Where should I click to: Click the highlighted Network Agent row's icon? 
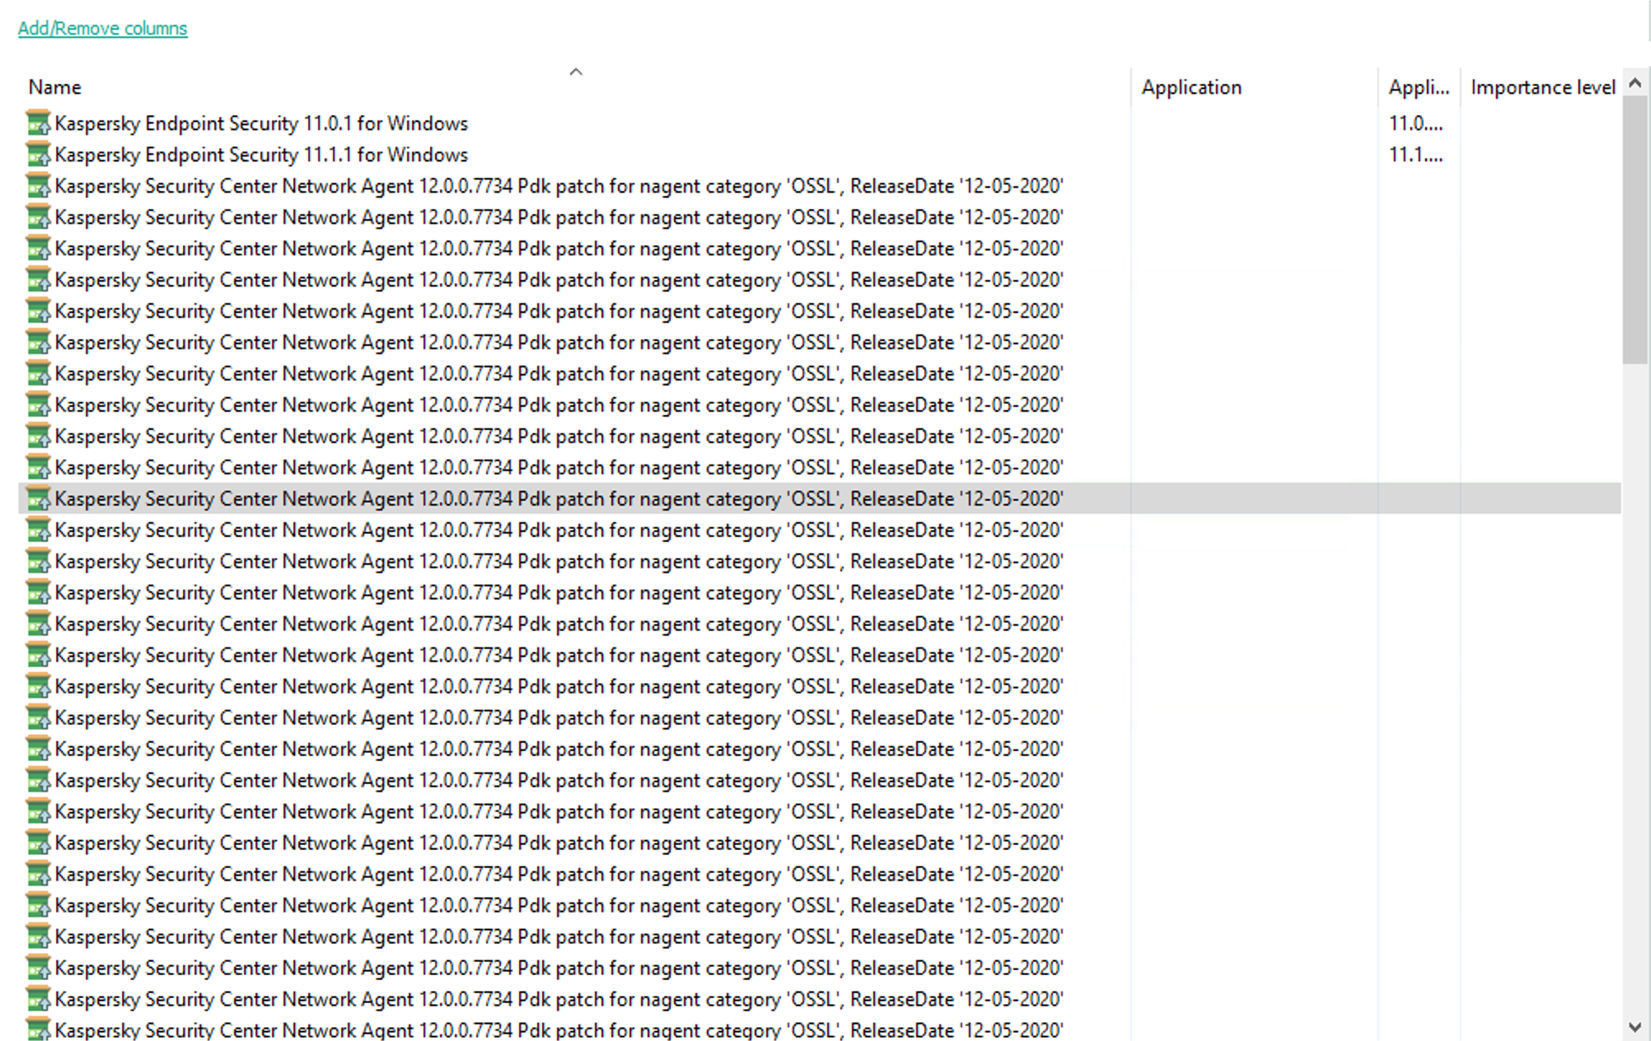[38, 499]
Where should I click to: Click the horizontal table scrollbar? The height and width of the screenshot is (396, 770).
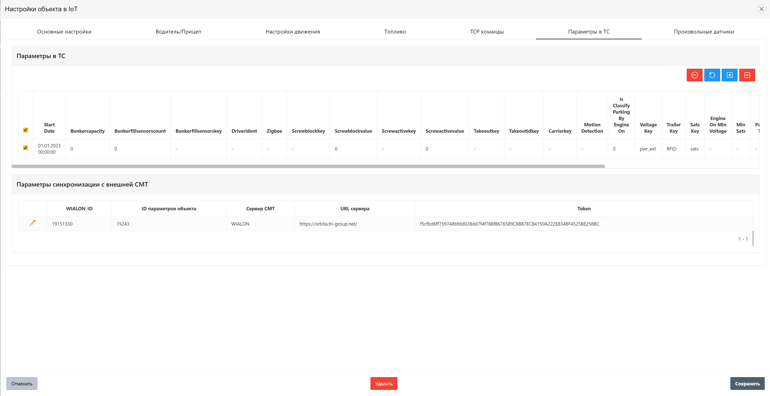308,166
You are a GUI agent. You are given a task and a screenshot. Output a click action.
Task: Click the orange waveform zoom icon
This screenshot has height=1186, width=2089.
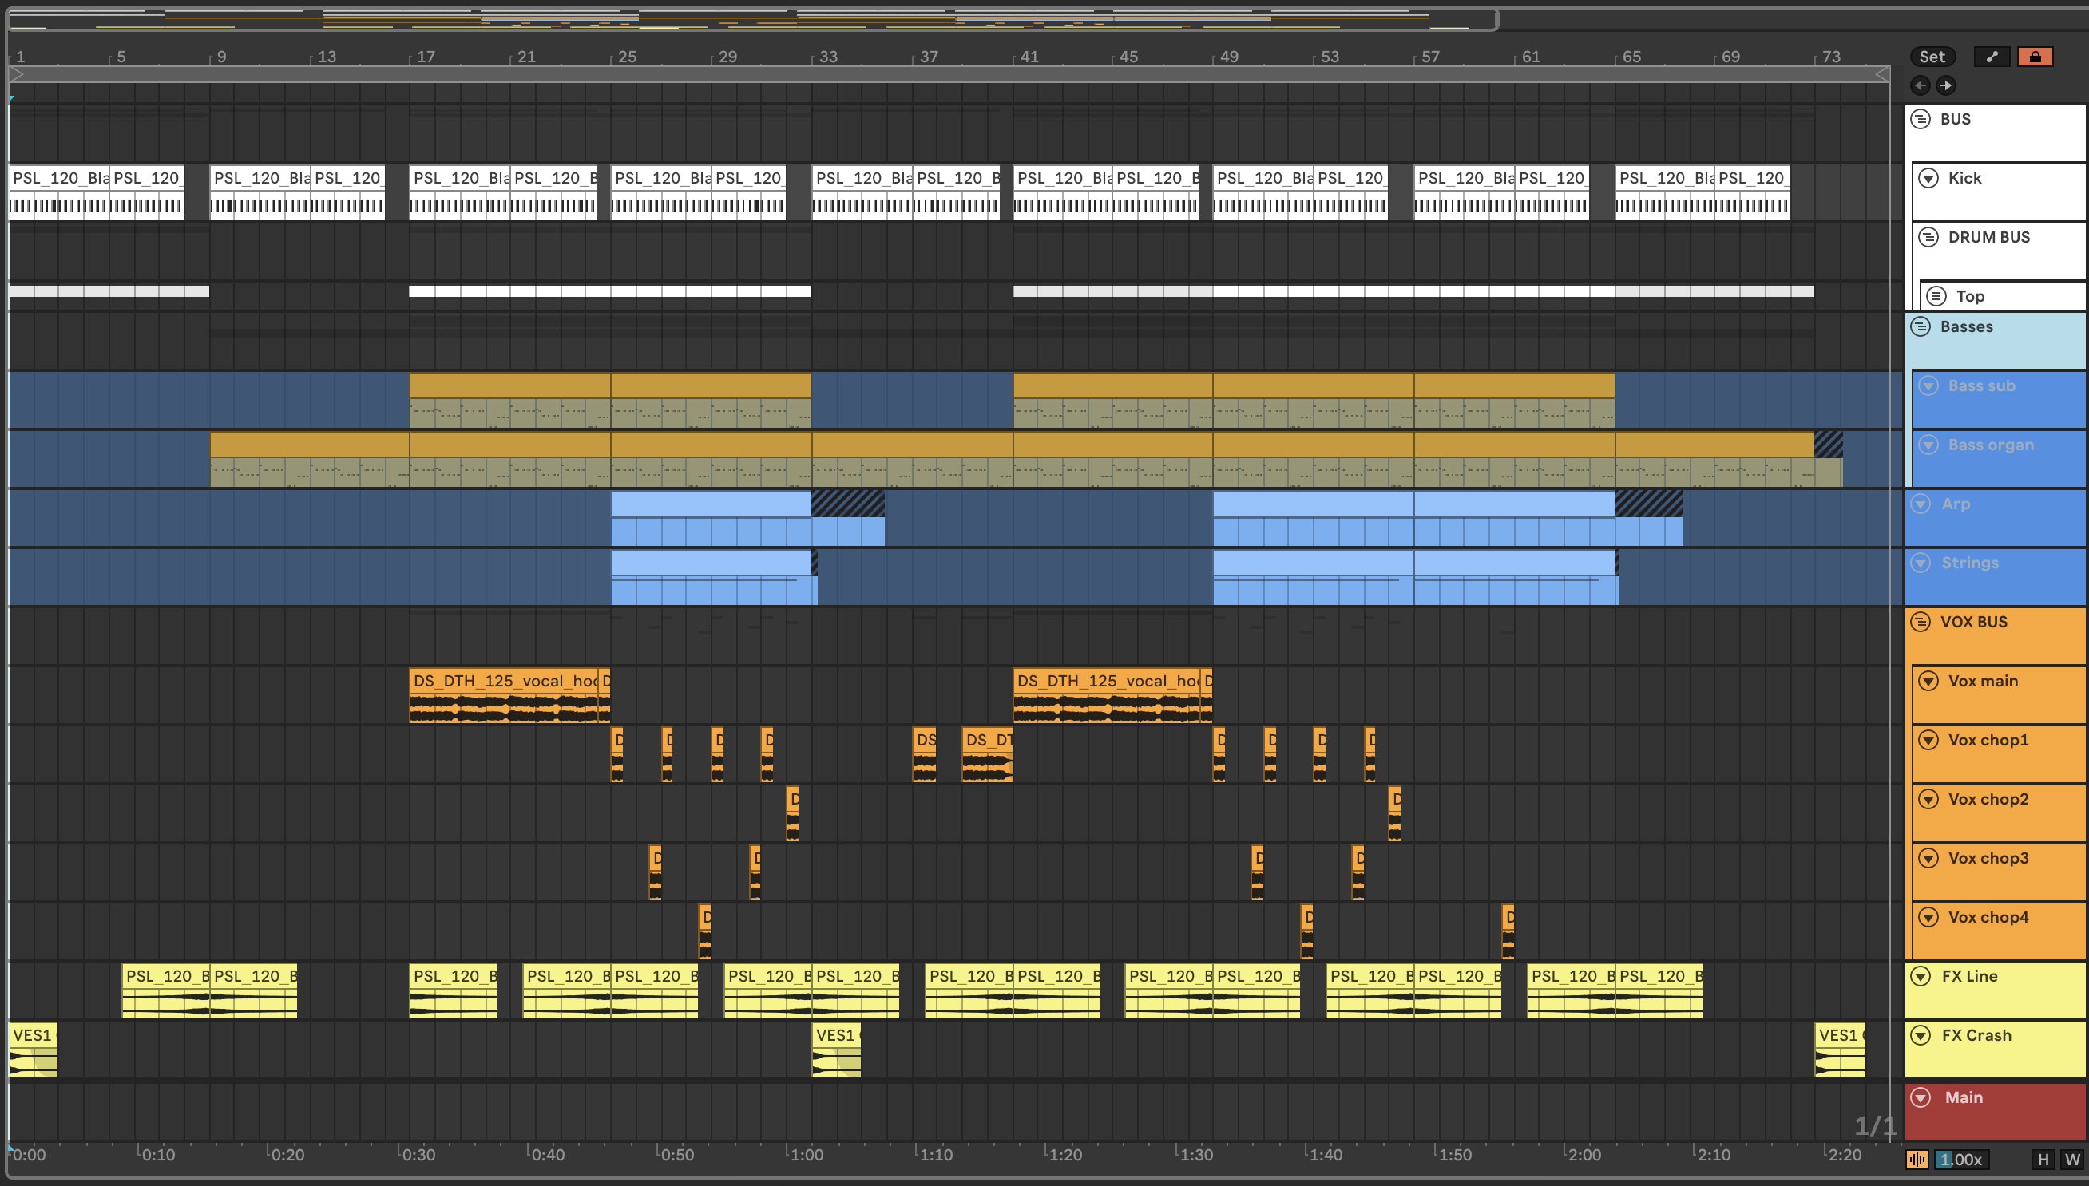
··········
**YOUR ASSIGNMENT:** The result should be a word-for-word restatement of all the data, without images.

**OUTPUT FOR THIS TASK:**
Where should I click to: Click the highlighted Network Agent row's icon? 
[38, 499]
Where should I click to: Click the horizontal table scrollbar? The height and width of the screenshot is (396, 770).
308,166
You are a GUI agent. You are given a task and a screenshot. Output a click action.
Task: Click the orange waveform zoom icon
This screenshot has height=1186, width=2089.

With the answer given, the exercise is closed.